J’ai des choses à te lire

Le projet concerne six classes de 2e secondaire. L’objectif est de stimuler chez les élèves le plaisir de la lecture par la pratique de la lecture à voix haute. Pour y parvenir, les enseignants comptent sur l’intervention de comédiens dans les classes et ils proposeront comme objectif final de réaliser un « livre audio » à destination des élèves, de leurs proches, ainsi que des membres de la ligue Braille.

Déroulement : Découverte des textes de trois recueils de nouvelles par les élèves, puis choix des textes « coups de cœur », travail en ateliers avec les comédiens, enregistrement avec la Ligue Braille.

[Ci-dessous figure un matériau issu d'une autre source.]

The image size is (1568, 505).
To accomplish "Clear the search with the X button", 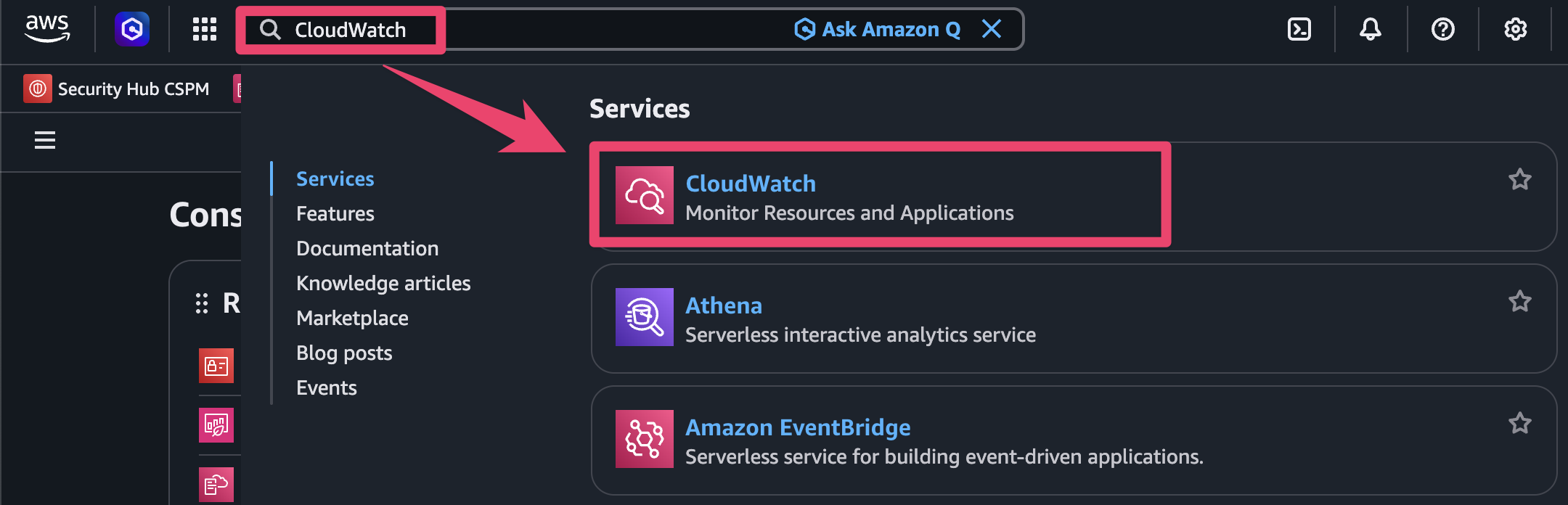I will pos(991,29).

Ecole : Institut de la Vierge Fidèle à Schaerbeek

Thème(s) abordé(s) : expression orale, livre audio, comédien, ligue braille

Un projet qui fédère

Schaerbeek, 15 mars 2018

Jeudi 15 mars 2018. Il est 11h. Nous sommes dans le couloir qui mène au centre de documentation de la Vierge Fidèle. Nous attendons de pouvoir entrer.
Sophie van Scherpenzeel, professeure de français, prépare le matériel d’enregistrement car aujourd’hui, c’est le grand jour. Le jour de l’aboutissement. Les élèves de la Vierge Fidèle prêtent leur voix au texte de Franck Andriat, « La jeune fille de la photo ». Celui-ci étant assez long, la classe est divisée en 5 groupes. Chaque élève sait ce qu’il a à lire.
Le premier groupe s’installe au-devant de la classe, leur texte dans les mains, ils s’apprêtent à déclamer leur texte. Les autres attendent derrière ou dans le couloir pour répéter.
La tension est palpable car les parents de Victor sont présents. Ils sont là pour écouter et voir comment leur projet se déroule.
Je me sens bien, mais en même temps, je suis fébrile. Une sensation que je commence à connaître m’étreint. L’importance du projet Victor se jette devant moi. Je sens que nous sommes au bon endroit, au bon moment. Les élèves comme les professeurs ont ce souffle nouveau qui leur permet de voir et comprendre le français autrement qu’au travers d’interrogations et de points.
L’enregistrement commence ; Le premier élève prend la parole. Après quelques hésitations, il est parti. Il déclame. Il lit son texte, le termine, et laisse la parole au suivant.
Les paragraphes s’enchaînent. Tour à tour, les élèves se révèlent. Accompagnés par Stéphanie van Vyve – comédienne – qui les met en confiance, ils bûchent, trébuchent, mais recommencent toujours.
Ils sont fiers d’eux. Ils se félicitent. Pour ceux qui ont plus de difficultés, de petites tapes d’encouragement dans le dos apparaissent. Des applaudissements et des sourires d’encouragement se lisent sur les visages.
Dans le coin, les parents de Victor. Attentifs. Touchés. Ils écoutent ces enfants avec, dans les yeux, une pointe d’admiration et de reconnaissance pour Sophie, pour Stéphanie, et surtout pour les élèves.
C’est un merci que je peux deviner dans l’air. Dans leur regard que je capte. Et si cela ne devait pas être le cas, c’est comme cela que j’interprète, car ce projet nous fait voyager dans le monde des sentiments, des sensations étranges du deuil, de l’espoir et de la vie.